-- ASSIGNMENT --
For this exercise, transcribe all the entries exactly as given and omit the images.

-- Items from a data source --
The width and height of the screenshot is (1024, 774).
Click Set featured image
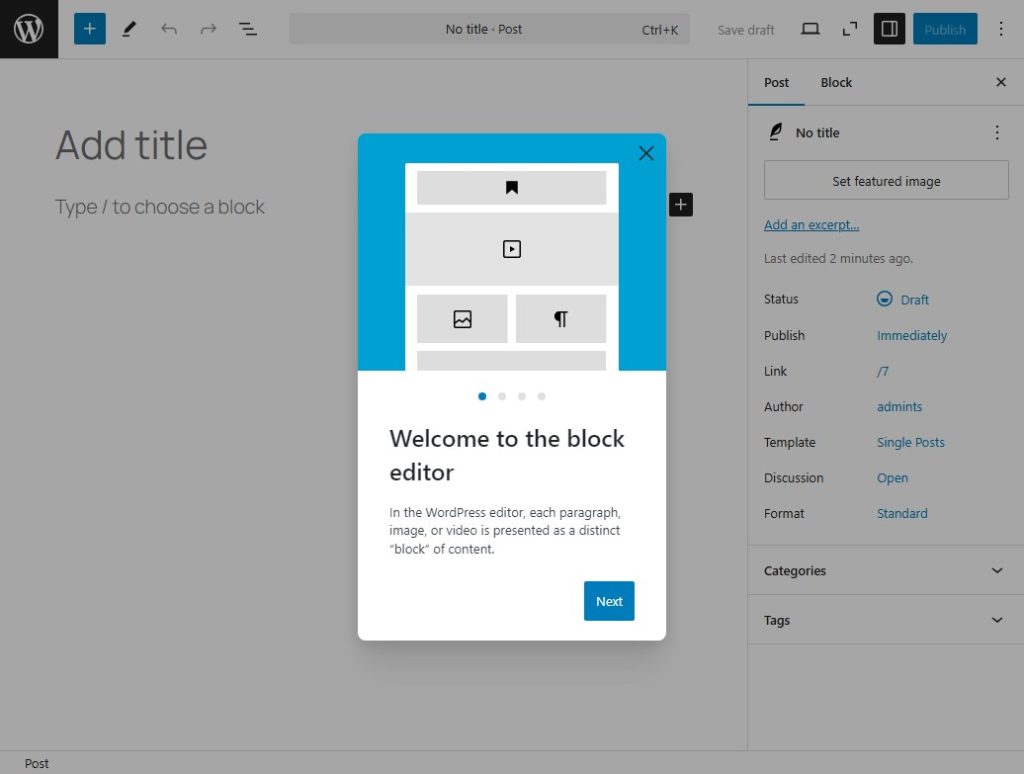[885, 180]
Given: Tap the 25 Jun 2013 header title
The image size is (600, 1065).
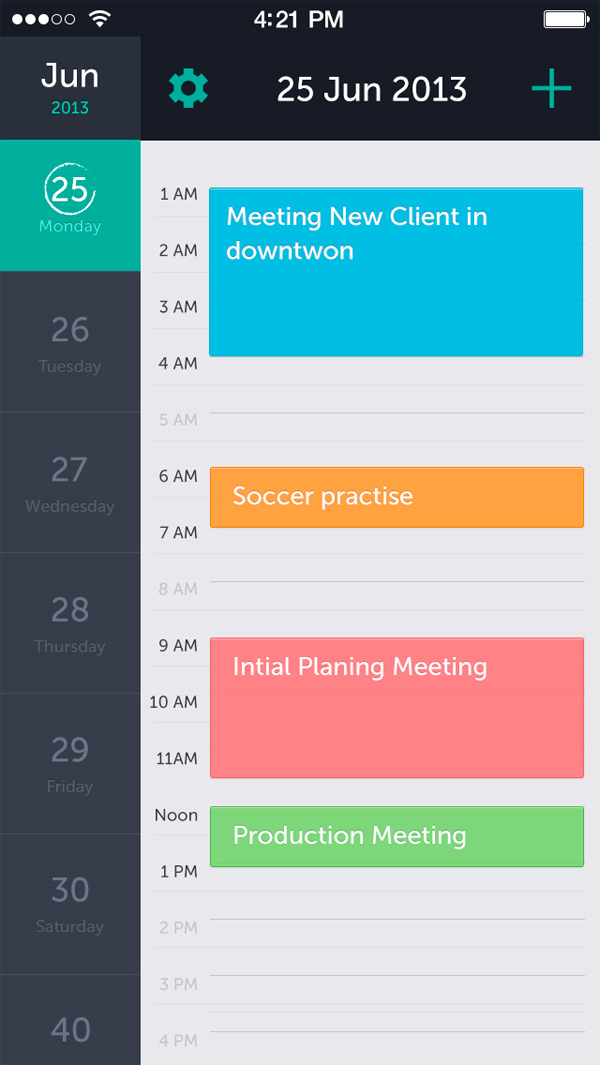Looking at the screenshot, I should click(x=372, y=90).
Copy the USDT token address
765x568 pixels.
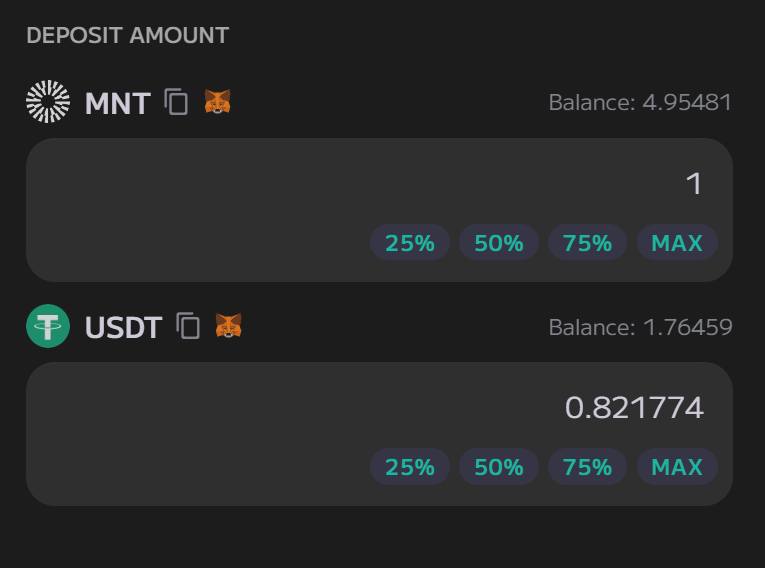[188, 325]
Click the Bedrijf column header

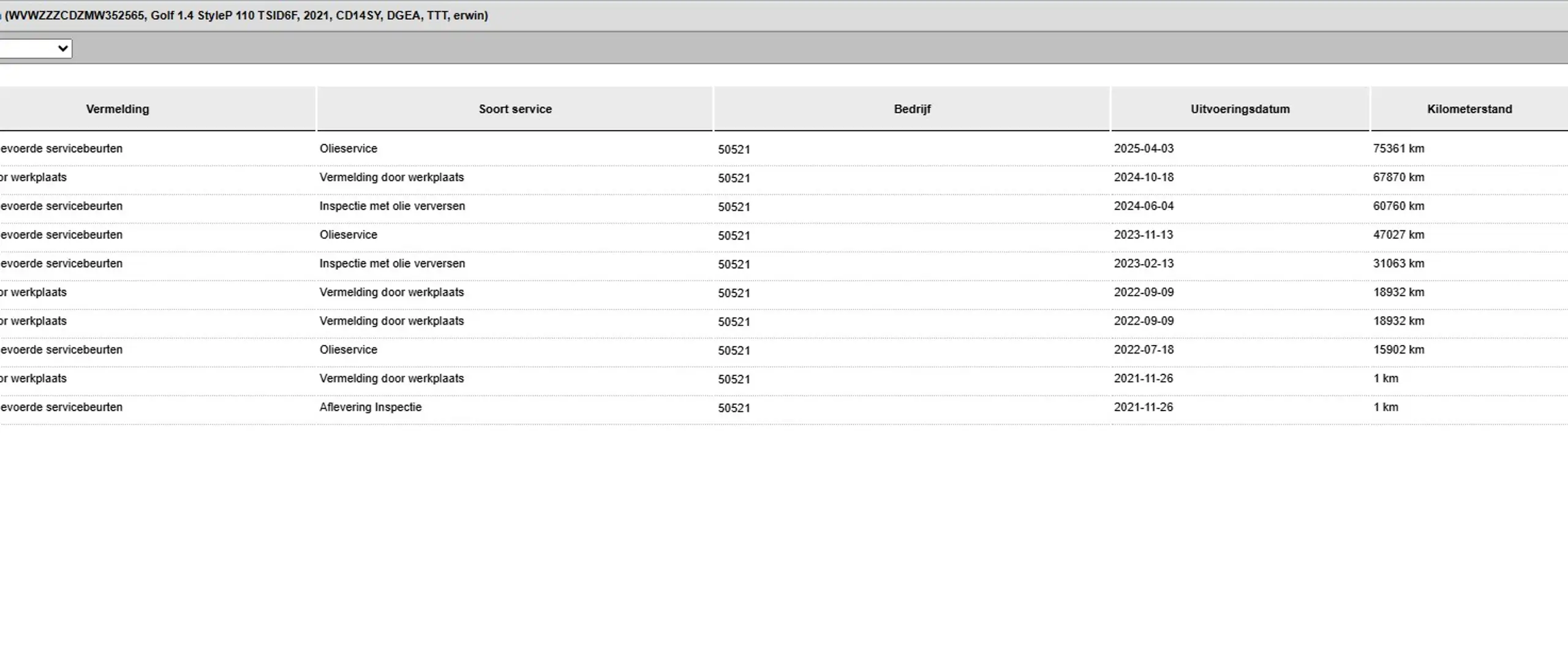point(912,109)
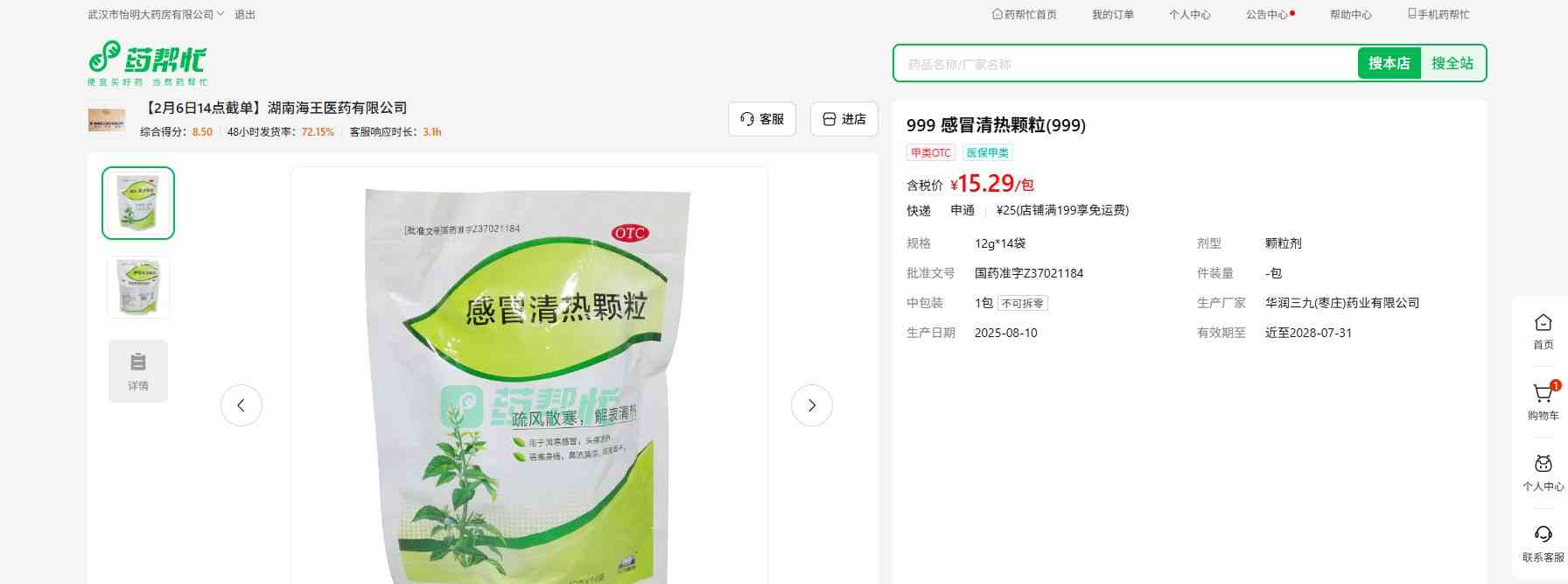The height and width of the screenshot is (584, 1568).
Task: Click the 药帮忙 logo
Action: tap(147, 62)
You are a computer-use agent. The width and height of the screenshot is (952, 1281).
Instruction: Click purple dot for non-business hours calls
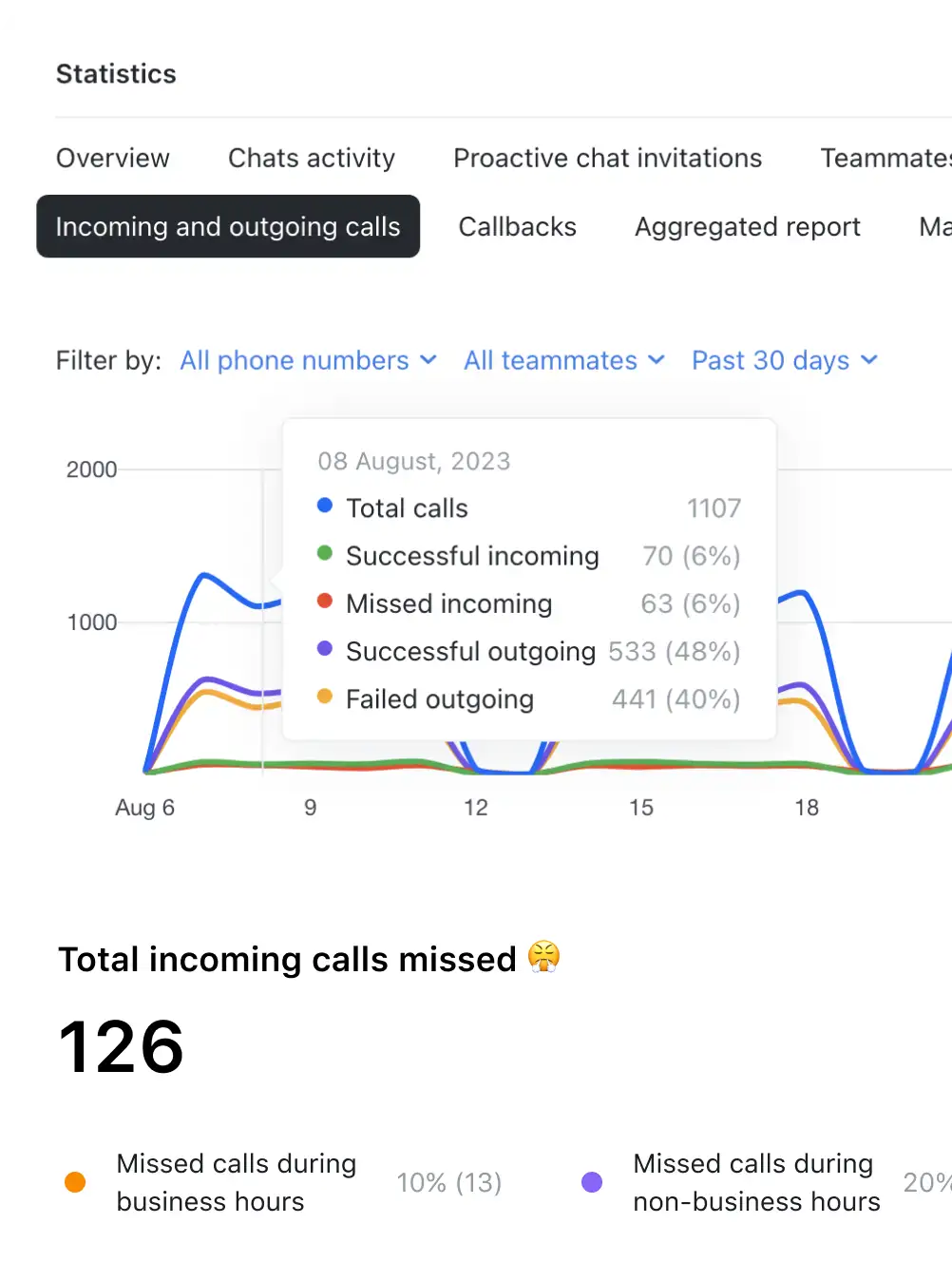pos(592,1182)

-- RESULT FOR THIS EXERCISE --
The width and height of the screenshot is (1024, 774).
Click Set featured image
[885, 180]
Given: Tap the 25 Jun 2013 header title
The image size is (600, 1065).
Looking at the screenshot, I should click(x=372, y=90).
Copy the USDT token address
765x568 pixels.
[188, 325]
Click the Bedrijf column header

point(912,109)
The height and width of the screenshot is (584, 1568).
Task: Click the 药帮忙 logo
Action: tap(147, 62)
You are a computer-use agent. The width and height of the screenshot is (952, 1281).
Instruction: Click purple dot for non-business hours calls
pos(592,1182)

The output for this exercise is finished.